Pleural and Pericardial Pressures Limit Fetal Right Ventricular Output

Abstract

Background The chest wall, lungs, and pericardium limit diastolic filling of the left ventricle in the fetus, neonate, and adult. To determine the effect that these tissues have on the fetal right ventricle (RV), we studied six fetal lambs (142 days of gestation). Methods and Results Pregnant ewes were anesthetized (ketamine and α-chloralose), and the fetuses were partially delivered by cesarean section. Fetuses were instrumented to record RV stroke volume, RV end-diastolic pressure (Prved), intrapericardial pressure (Pip), and pleural pressure.
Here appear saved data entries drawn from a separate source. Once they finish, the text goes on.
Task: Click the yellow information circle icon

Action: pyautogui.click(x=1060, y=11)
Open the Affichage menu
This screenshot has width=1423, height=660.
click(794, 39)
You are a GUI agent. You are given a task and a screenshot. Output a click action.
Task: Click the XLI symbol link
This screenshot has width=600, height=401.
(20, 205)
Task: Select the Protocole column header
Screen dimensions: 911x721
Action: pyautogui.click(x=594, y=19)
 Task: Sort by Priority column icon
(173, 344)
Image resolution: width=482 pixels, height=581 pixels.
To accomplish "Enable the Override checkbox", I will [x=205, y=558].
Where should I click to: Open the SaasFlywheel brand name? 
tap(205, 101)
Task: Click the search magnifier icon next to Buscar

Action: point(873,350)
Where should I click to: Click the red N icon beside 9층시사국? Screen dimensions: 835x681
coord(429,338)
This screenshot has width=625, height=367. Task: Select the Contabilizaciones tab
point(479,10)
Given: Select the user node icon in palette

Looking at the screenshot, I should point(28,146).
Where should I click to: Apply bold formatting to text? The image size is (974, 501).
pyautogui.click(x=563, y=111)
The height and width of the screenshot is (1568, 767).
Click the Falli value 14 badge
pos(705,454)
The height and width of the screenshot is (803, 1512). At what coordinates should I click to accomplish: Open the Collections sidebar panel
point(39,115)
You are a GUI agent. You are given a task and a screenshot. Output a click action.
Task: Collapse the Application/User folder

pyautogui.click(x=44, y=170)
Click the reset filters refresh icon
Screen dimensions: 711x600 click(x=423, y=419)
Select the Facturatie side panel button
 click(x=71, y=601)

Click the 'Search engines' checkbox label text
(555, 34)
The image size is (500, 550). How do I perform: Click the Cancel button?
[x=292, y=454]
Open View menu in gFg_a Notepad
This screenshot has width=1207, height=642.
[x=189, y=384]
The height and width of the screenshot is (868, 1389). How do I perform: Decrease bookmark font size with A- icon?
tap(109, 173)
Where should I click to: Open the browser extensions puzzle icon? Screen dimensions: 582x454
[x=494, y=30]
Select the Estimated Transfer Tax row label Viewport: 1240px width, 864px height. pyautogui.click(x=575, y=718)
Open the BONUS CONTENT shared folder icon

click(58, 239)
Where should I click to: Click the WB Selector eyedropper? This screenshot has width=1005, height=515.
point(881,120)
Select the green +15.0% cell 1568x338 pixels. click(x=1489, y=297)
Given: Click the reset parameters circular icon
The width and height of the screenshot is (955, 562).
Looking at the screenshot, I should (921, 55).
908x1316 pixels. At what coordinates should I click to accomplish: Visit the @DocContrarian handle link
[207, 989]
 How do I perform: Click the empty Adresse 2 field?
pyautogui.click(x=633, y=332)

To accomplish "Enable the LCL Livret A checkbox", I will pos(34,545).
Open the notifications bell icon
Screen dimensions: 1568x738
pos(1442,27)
Prved was varied between 2 and 20 mm Hg under three conditions: initially with a closed chest and a closed pericardium (CCCP); subsequently with an open chest (chest wall and lungs retracted) and a closed pericardium (OCCP); and finally after the chest wall, lungs, and pericardium were retracted (OCOP). At equal Prved, stroke volume increased substantially when the chest wall and lungs were retracted from the heart and increased further on subsequent retraction of the pericardium (eg, at Prved of 9 mm Hg, stroke volume increased from 1.2±0.2 mL [mean±SEM] in the CCCP condition to 2.9±0.4 and 4.2±0.3 mL in the OCCP and OCOP conditions, respectively, P ≤.05). The limitation of stroke volume in the CCCP and OCCP conditions occurred because Pip increased in an almost one-to-one fashion as Prved increased; as a consequence, RV preload (RV end-diastolic transmural pressure, Prved minus Pip) was relatively unchanged. Conclusions The chest wall–lung combination and the pericardium each significantly constrain the fetal RV and together limit RV stroke volume.